Trying to watch YouTube in Safari telegraphed potential problems I’m going to have to adjust to. Just as Nilay points out, if you absentmindedly touch your thumb and index finger while watching a video (or the headset perceives you as doing so) then your video pauses, scans the timeline unintentionally, chaos. Other times, I realized I was pinching in the plane of the camera and my thumb, and so the headset could see “my hand” but couldn’t see “fingers pinching”. I then have to adjust my ergonomics to try again, and if anything is clear about human-computer interfaces, it’s that one or more failures to input often come at increased strain on following attempts. Despite Apple inserting no controller, plastic or metal button, or any other material in my hand, I was getting an RSI on the pad of my finger and thumb from pinching my own flesh and bone.

On the MacBook Air, I was developing similar finger-pad pain points when attempting long-distance drag maneuvers (which I do often being a hobby of using vector illustration art programs).

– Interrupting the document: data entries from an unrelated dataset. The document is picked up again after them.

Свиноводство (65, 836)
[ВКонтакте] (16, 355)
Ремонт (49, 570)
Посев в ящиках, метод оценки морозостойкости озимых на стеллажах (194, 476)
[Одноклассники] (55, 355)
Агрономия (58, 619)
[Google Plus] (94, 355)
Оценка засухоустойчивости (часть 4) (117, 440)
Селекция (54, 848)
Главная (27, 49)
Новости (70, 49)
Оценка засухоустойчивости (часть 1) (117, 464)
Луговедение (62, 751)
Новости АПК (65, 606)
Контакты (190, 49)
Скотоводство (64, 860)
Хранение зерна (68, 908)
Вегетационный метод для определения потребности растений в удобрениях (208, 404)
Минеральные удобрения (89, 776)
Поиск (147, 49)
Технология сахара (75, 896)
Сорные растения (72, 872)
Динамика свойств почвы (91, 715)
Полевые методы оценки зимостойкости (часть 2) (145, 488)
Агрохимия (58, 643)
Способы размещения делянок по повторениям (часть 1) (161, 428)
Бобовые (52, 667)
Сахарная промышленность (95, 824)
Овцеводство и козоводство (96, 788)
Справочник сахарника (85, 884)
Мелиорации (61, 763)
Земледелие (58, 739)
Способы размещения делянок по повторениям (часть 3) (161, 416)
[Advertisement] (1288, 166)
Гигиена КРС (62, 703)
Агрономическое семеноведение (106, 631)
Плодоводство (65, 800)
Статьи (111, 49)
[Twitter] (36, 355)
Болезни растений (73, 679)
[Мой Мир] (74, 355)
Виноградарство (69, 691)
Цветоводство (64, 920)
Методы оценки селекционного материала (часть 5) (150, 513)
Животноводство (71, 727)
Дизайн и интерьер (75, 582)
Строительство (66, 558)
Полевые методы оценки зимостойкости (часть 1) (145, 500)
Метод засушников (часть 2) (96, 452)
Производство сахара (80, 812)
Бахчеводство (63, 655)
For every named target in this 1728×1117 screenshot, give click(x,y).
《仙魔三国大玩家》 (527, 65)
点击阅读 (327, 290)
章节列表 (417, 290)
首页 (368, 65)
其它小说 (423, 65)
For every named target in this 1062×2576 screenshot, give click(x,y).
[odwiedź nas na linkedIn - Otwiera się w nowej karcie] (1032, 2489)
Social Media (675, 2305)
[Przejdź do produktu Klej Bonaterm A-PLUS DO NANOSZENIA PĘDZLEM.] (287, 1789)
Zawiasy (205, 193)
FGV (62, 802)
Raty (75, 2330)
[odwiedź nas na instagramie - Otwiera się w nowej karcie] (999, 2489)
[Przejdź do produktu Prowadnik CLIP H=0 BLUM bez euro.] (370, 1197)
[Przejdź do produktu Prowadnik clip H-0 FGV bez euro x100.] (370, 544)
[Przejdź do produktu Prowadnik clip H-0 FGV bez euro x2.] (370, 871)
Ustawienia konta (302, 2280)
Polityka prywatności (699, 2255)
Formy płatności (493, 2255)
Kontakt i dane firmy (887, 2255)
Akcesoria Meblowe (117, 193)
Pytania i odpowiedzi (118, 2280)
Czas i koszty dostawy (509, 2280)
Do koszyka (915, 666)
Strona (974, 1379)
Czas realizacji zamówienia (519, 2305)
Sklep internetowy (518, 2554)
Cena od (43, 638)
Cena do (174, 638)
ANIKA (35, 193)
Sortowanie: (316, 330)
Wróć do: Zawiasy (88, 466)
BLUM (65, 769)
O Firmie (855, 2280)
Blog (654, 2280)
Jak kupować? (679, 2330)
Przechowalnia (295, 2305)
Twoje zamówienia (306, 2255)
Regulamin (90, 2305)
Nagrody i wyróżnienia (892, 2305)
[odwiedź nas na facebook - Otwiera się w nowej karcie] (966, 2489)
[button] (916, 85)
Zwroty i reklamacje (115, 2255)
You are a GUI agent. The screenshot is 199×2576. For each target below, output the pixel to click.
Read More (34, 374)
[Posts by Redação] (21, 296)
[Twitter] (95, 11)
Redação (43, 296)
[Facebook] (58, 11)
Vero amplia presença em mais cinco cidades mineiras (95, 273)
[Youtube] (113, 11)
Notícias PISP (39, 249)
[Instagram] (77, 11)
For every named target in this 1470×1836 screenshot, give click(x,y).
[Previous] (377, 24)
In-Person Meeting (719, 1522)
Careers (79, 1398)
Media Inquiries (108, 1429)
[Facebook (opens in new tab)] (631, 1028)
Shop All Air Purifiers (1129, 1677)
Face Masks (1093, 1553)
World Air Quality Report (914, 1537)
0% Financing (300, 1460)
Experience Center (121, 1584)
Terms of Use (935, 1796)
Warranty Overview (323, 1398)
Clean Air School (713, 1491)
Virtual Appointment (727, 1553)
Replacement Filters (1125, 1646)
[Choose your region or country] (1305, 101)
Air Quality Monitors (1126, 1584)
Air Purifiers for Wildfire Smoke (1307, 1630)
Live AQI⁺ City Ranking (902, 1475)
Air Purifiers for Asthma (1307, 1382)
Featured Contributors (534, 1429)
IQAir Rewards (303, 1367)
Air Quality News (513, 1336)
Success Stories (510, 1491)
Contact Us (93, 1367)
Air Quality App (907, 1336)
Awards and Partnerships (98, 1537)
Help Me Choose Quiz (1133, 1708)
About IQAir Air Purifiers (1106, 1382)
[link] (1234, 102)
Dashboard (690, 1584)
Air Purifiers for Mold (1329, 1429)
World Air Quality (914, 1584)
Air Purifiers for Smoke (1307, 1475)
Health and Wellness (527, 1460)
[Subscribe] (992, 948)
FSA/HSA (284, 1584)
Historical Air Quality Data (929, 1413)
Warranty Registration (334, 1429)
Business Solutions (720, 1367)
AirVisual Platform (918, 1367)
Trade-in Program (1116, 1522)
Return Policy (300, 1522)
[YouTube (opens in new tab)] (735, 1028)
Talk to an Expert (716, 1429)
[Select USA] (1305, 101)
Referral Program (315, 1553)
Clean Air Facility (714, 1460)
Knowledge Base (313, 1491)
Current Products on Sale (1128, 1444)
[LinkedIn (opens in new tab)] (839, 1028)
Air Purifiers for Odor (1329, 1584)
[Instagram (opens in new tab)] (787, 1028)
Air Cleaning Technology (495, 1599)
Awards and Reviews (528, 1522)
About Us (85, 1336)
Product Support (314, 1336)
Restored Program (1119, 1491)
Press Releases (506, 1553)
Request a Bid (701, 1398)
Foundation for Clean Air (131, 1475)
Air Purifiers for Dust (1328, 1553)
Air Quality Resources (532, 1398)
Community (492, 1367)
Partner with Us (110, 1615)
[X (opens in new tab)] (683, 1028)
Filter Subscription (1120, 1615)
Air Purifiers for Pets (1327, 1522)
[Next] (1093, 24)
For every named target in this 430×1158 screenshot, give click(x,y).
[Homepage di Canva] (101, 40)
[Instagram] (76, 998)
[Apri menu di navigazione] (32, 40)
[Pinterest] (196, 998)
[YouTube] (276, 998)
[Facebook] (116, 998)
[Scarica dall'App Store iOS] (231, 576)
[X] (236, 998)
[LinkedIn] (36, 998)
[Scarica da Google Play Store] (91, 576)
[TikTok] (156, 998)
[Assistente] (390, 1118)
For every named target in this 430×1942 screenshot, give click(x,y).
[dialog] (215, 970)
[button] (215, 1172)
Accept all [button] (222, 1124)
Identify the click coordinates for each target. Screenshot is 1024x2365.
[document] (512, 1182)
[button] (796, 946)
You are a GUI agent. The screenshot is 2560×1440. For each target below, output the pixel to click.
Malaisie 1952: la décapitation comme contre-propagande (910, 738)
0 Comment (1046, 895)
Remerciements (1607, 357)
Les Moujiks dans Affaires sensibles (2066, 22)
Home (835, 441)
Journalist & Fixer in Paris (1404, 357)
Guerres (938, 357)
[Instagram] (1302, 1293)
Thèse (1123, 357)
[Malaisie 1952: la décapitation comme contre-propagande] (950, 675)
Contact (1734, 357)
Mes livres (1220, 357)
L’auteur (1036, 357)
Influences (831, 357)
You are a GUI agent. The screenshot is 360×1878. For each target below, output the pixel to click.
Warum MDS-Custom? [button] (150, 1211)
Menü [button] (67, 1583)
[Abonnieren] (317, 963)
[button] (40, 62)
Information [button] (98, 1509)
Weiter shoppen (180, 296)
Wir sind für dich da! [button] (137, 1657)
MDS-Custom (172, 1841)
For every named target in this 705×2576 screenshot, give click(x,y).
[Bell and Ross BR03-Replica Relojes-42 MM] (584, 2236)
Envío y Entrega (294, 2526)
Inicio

I eventually found the option to enable “three finger drag”, which has become a staple for my use (and mild annoyance that the iPad Pro trackpad support does not have).

For a movie experience, I hope some feature can surface for disabling or desensitizing pinch detection so I can just enjoy a movie without my hand feeling like it’s been super-glued to all the remote controls in my living room.

The lack of a native YouTube app is frustrating, in that the web version is too finicky and won’t dismiss it’s full screen UI if you accidentally pause and then resume and the third party “Juno” app from former Reddit API app “Apollo” developer released, feels like a dedicated electron window onto the webpage.

Funny, after adding the “web app” wrapper to macOS and having a similar iOS since before the App Store, the Vision Pro seems to lack the option to save a webpage as some app-adjacent sandbox.

Even after enabling Safari’s WebXR “advanced” feature flags, stereoscopic web video playback eludes me.

The MLB app is my only predicted sports viewing experience, and sadly, cannot be attached to the ceiling for laid-back viewing, because it’s immersive home plate and strike zone is all mounted in VR to the floor, and the player and stats board is stuck on a theoretical wall. Honestly, I’d want to background a game for the majority of it, and being unable to multitask with it is kinda a drag.

The Perfect Sports App won’t have commentary or multi-cam coverage or fancy 3D visuals, it’ll just be a 360 VR view from one or a few seats in the venue. If you want to listen to commentary, there should be a VR radio to pickup and tune to the desired team coverage you want.

Watching a 2D video screen in the headset, no matter how virtually massive, is just kind of dull.